From the results of the pandemic, it is no news that airlines have experienced dismantling across the board. However, with the summer season arriving and vaccinations rolling out, the airline industry is starting to revive throughout the country.
Various airlines are handling the bounce back differently, from purchasing new aircraft, training new pilots, and adding new flight staff. Major airlines such as American and Delta are actively seeing glimmers of recovery, and despite the devastating losses in the past year, CEO of Airlines for America, Nick Calio, remarked that “We’re hopeful that by the end of the year we will break even.”
Discount airlines such as Spirit and Frontier have already started the hiring process for new trainee airline pilots, with plans rolling out as soon as April. Even for spring break, demand for travel was already going on an upwards slope, and future summer booking patterns have only amplified. On the other side of things, United Airlines recently announced that they were upsizing their order for Boeing 737 Max planes in order to “help position us to meet the demand we expect to see in 2022.”

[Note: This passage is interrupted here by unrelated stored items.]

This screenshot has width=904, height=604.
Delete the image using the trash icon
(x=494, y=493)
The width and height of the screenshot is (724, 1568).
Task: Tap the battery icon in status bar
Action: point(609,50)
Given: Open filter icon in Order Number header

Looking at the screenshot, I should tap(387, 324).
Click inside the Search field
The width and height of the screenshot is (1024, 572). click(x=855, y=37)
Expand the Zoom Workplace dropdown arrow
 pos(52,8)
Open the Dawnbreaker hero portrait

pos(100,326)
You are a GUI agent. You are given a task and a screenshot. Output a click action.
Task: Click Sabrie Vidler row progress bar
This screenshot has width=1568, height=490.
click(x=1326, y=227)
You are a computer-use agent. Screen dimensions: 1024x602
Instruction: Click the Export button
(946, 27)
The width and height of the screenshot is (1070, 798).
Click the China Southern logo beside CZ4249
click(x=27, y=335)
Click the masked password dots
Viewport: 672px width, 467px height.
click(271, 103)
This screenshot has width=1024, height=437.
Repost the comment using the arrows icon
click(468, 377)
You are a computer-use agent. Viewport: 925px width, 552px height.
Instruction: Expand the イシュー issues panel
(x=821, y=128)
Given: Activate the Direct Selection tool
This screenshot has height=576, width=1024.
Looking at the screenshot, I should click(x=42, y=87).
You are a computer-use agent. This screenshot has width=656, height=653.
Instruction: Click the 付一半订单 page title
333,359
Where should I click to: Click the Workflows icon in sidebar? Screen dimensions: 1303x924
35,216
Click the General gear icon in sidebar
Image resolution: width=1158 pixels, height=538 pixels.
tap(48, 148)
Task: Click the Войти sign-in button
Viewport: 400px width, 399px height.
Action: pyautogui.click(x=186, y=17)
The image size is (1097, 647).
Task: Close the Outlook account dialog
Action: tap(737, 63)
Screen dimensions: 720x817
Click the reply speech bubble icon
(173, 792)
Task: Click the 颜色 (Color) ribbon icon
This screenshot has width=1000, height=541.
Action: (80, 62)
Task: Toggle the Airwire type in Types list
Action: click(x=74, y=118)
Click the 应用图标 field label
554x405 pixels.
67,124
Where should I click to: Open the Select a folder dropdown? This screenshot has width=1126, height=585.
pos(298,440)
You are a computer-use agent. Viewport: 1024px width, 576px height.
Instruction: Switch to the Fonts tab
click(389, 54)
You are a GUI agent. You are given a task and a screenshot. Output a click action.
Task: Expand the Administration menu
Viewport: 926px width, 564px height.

At the end of the day, there is a large global pilot shortage projected in the next couple of years, one of which is already starting to fall true. According to ABC news, “There could be more than 12,000 unfilled jobs across the country by 2023, according to management consulting firm Oliver Wyman. The firm projects a global gap of 34,000 open positions by 2025.” The pilot shortage from releases during the pandemic has left a large gap in pilots that are in the retiring window versus aviation training. Retired pilots are exiting the airlines faster than flight training completion, resulting in the extension of a shortage that was prominent pre-COVID. Thousands of pilots will very soon be in demand once the airlines are grounded, and instead of trained pilots pursuing airlines, it could very well be the other way around.